The statistical programming language R is often underrated within the Pharmaceutical Industry. Often the default is to pay for expensive software when R could be a viable option. R is freely available and runs on almost all operating systems including Unix, MacOS, and Microsoft Windows.
R is an object-oriented language with similarities to C++ and FORTRAN, because of this structure R has the ability to easily manipulate statistics and graphics. R has a set of user developed packages containing groups of functions. There are thousands of well-tested functions available that build on the cutting-edge statistical research; many journals suggest or require available R packages for publication. The packages and the integration with academia means that improvements and experimental procedures are often implemented quickly.

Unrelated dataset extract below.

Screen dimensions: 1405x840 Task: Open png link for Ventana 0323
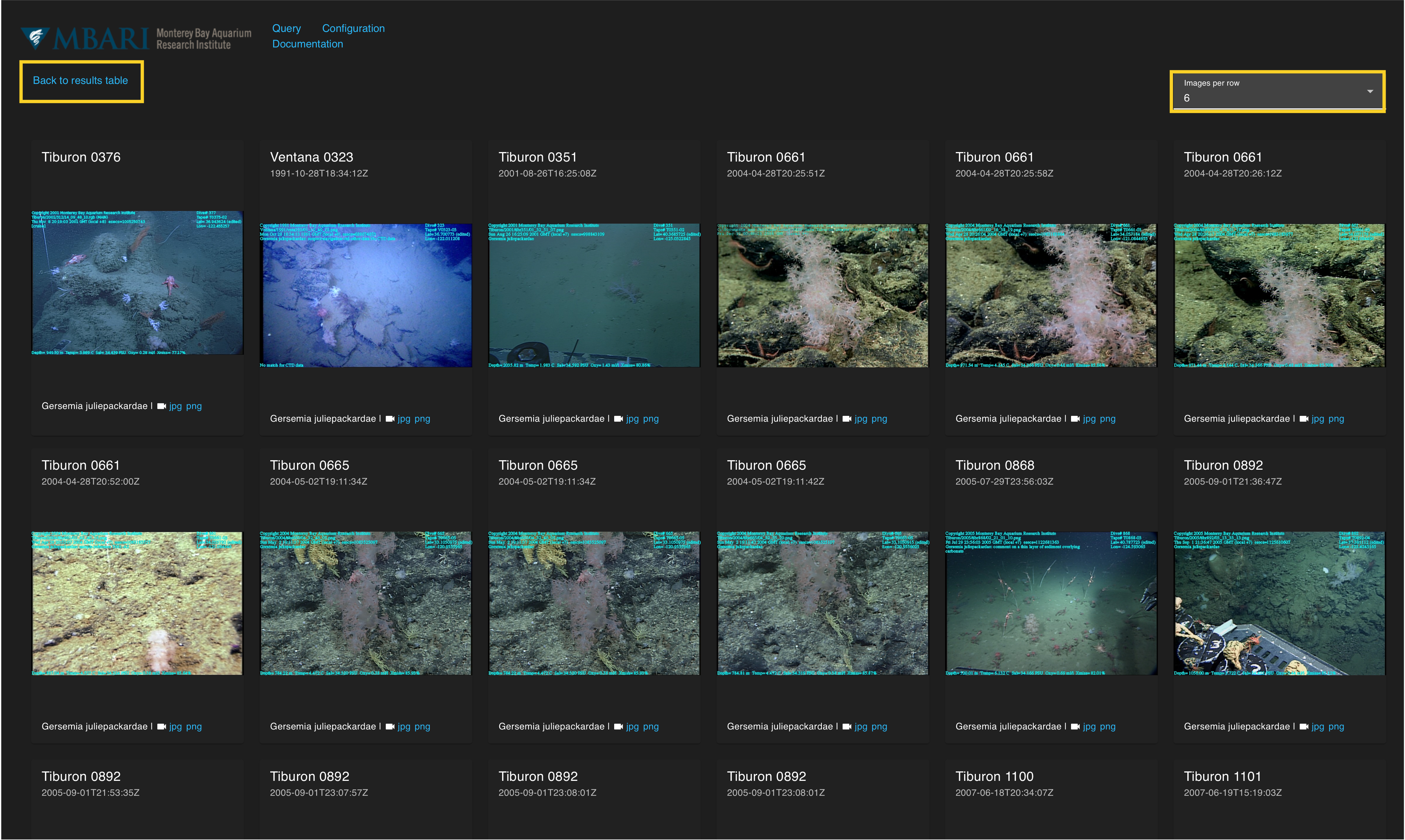(422, 419)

The lack of a separate macro language and the code structure when dealing with large datasets and complex data processing can increase the learning curve for R, however R still remains one of the most useable graphics tools. For exploratory graphics there are few software packages that match R with ggplot2 or lattice graphics for the ease of use and customisation. As well as this the integration between R and other open source packages such as LaTeX allows for easy and highly customisable reports. These advantages suggest that R should more often be considered when analysing and summarising clinical data.
A major benefit of using R is the integration with other software. Figure 1 shows an example of how R can be used as part of an integrated process for producing output and executive summaries.
Figure 1: R software integration
Figure 2: Graphics produced using lattice (above) and ggplot2 (below) packages
Cutting Edge Statistics at a Price:
As R is open source there is a set of user developed packages containing groups of functions; each one targeting an area of statistics, graphics or programming. These packages range from doBy, a package for performing grouped analysis and processing, lars, a package that performs least angle regression and produce lasso plots commonly used in genomics, to R2WinBUGS, a package to call WinBUGS from within R.
There are also thousands of well-tested functions available from the central repository that build on cutting-edge statistical research; many journals require R packages to be available prior to publication. The regular use within academia means that improvements and experimental procedures are often implemented quickly.
However, the package structure and live updating nature of R that is one of its major strengths, is also one of its major concerns. These concerns can often be alleviated through a well maintained validation process and carefully controlling versions. A full discussion on the regulatory compliance and validation issues is available from www.r-project.org/doc/R-FDA.pdf.
R should form an integral part of a suite of analysis software as it has the following strengths:
•Quick release of cutting edge methods
•Compatibility with a range of other software
•High quality graphics The strength of R in experimental procedures and as an investigative tool is undeniable and the increasing compatibility with other analysis software is rapidly making R an attractive alternative.